Namun, pelaksanaan pemeriksaan TKP yang baru dilakukan hampir dua bulan setelah laporan diterima menjadi perhatian pihak korban. Mereka menilai keterlambatan tersebut berpotensi memengaruhi kondisi barang bukti di lapangan yang telah berubah akibat faktor cuaca maupun waktu.

Kuasa Hukum Harapkan Penyidikan Berjalan Maksimal
Saat dikonfirmasi Jurnalis Warta Indonesia News TV pada Jumat (31/7/2026) di depan Mapolres Labuhanbatu, kuasa hukum korban Beriman Panjaitan, S.H., M.H., menyampaikan apresiasi atas langkah penyidik yang akhirnya melakukan pemeriksaan lokasi kejadian.

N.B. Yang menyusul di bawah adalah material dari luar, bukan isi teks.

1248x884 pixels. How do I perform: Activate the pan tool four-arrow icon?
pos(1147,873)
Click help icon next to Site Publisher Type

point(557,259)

"Kami menghormati langkah penyidik yang akhirnya melakukan pemeriksaan TKP. Namun kami berharap proses ini tidak berhenti sebagai formalitas semata. Seluruh alat bukti, hasil pemeriksaan lokasi, serta keterangan saksi sudah sepatutnya menjadi dasar untuk segera mengungkap pelaku dan menetapkan pihak yang bertanggung jawab sesuai ketentuan hukum," tegasnya.
Diduga Berkaitan dengan Laporan Kekerasan Sebelumnya
Pihak korban menyebut dugaan pembakaran tersebut bukan merupakan peristiwa yang berdiri sendiri. Sebelumnya, seorang pekerja lainnya bernama Nawawi juga menjadi korban pembacokan dan telah melaporkan kejadian tersebut ke Polres Labuhanbatu dengan Nomor LP/B/752/V/2026/SPKT/POLRES LABUHANBATU/POLDA SUMATERA UTARA.
Menurut pihak pelapor, hingga kini penanganan perkara tersebut juga masih menunggu perkembangan lebih lanjut.
Pendiri Kelompok Tani Minta Kepastian Hukum
Pendiri Kelompok Tani Sumber Sari, Drs. Robert Aritonang, menyampaikan bahwa pihaknya telah beberapa kali melaporkan berbagai dugaan tindak pidana yang terjadi di kawasan tersebut, mulai dari dugaan pencurian tandan buah segar (TBS), pengancaman, penganiayaan, hingga pembakaran aset.
Ia berharap seluruh laporan dapat diproses secara profesional, objektif, dan menyeluruh sehingga memberikan kepastian hukum serta rasa keadilan bagi masyarakat.
Pihak korban berharap pemeriksaan TKP yang telah dilakukan menjadi awal percepatan penyidikan. Mereka meminta aparat penegak hukum segera menuntaskan proses penyelidikan, mengidentifikasi pihak-pihak yang diduga terlibat berdasarkan alat bukti yang sah, serta mengambil langkah hukum sesuai ketentuan peraturan perundang-undangan yang berlaku.
Kasus ini masih dalam tahap penyidikan. Hingga berita ini diterbitkan, belum ada keterangan resmi dari pihak kepolisian mengenai penetapan tersangka. WINews TV akan terus memantau perkembangan perkara ini dan menyajikan informasi secara berimbang sesuai fakta yang diperoleh.